Personal details
- Died: 1413
- Occupation: politician

= William Wilford =

English politician

William Wilford (died 1413), of Exeter, Devon, was an English politician.

==Family==
Wilford was the son of the MP, Robert Wilford.

==Career==
He was a Member (MP) of the Parliament of England for Exeter in 1395,
January 1397, September 1397, January 1404 and 1411. He also served on Exeter's town council and was seven times Mayor of Exeter, dying during his last mayoralty.

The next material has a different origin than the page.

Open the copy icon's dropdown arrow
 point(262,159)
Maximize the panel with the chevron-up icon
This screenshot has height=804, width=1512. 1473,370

==English raid on Brittany in 1403==

In August 1403 a French force under Guillaume II du Chastel (died 1404) sailed across the Channel and mounted a bold raid on the Devon coast, in which they plundered and burned the town of Plymouth. By November that year, the West Country had put together a fleet for an expedition of retaliation. Consisting of vessels contributed by the shipowners of Plymouth, Dartmouth and Bristol, Wilford was appointed as admiral in command.

Crossing to the port of Brest, they captured six foreign vessels there and the next day took four more, holding cargoes of olive oil, tallow and iron. Moving south-east to the island of Belle-Île-en-Mer, they seized a fleet of 30 to 40 ships from La Rochelle, carrying off about 1,000 casks of wine. Heading north-west, Wilford landed troops on the promontory of Penmarc'h and advanced 18 miles (29 km) inland, plundering and burning villages on their way. Finally, sailing north, their revenge was completed by landing at the settlement of St Mathieu outside Brest and destroying it completely.

==Death==

Wilford died during his seventh term as Mayor of Exeter shortly after making his will on 30 June 1413, and was buried in Exeter Cathedral.